Thanks, David - I shall certainly check this!
<< See my blog post:
http://dcsoft.wordpress.com/2010/01/30/qt-book-download-c-gui-programming-wi
th-qt-4-second-edition-by-jasmin-blanchette-and-mark-summerfield-prentice-ha
ll/ or http://bit.ly/HCsmuh >>
Thanks, Sivan - this looks extremely useful as one of the shortcuts I so badly need!
<< And today you can actually use QML (a dialect of JavaScript) to get up and running in no time. http://qt-project.org/wiki/Qt_Quick_Tutorial >>
Dear Mark - I didn't mean to insult anyone. I actually worked a year as a technical writer myself for a VoIP start-up about 7 years ago and got one or two insights there. The manuals were supposed to be for end-users, but my text was repeatedly changed for being too clear. They were worried their venture-capital funders would think the manuals wouldn't read enough like industry-standard manuals without the jargon. I suggested managers repeat the tests I'd done of my versions on the most computer-naive users I could find, a couple of the sales girls (who much preferred my user instructions to the final versions) but managers wanted all the jargon terms I had taken out put back in. When I defined technical terms, they wanted the definitions taken out too.
This company collapsed, as I'd expected, but I can imagine similar pressures on technical writers exist in more successful firms.
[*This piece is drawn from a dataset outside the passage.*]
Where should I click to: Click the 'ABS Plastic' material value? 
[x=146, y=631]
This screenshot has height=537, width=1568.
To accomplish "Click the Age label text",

I understand computers are complex and software is a wonderful thing, but I wonder who is really qualified to say what is the most sophisticated, elaborate area of knowledge today? Without wishing to pull rank, do you really know so much about finance, accountancy and economics as to be sure that this is a radically simpler subject than software documentation? I think there are lots of complex areas of knowledge - for example I cannot imagine that electronics - teaching circuit designers how to keep unwanted impedance under control for example - is an order of magnitude simpler than software writing. Philosophy is notoriously hard to read and as a philosophy graduate I have no hesitation in saying this is because most philosophers write badly, are working their ideas out as they write them down, and would almost to a man benefit hugely from having a commercial writer edit and rewrite their text for them. You see, I'm quite sure that the managers who put
the buzzwords back into my user manuals would agree with you - if you asked them - that (they think) their experience "showed them" that user manuals need to be written by people experienced in programming, and I'm sure they say this every time. Doesn't mean they're right in their beliefs though.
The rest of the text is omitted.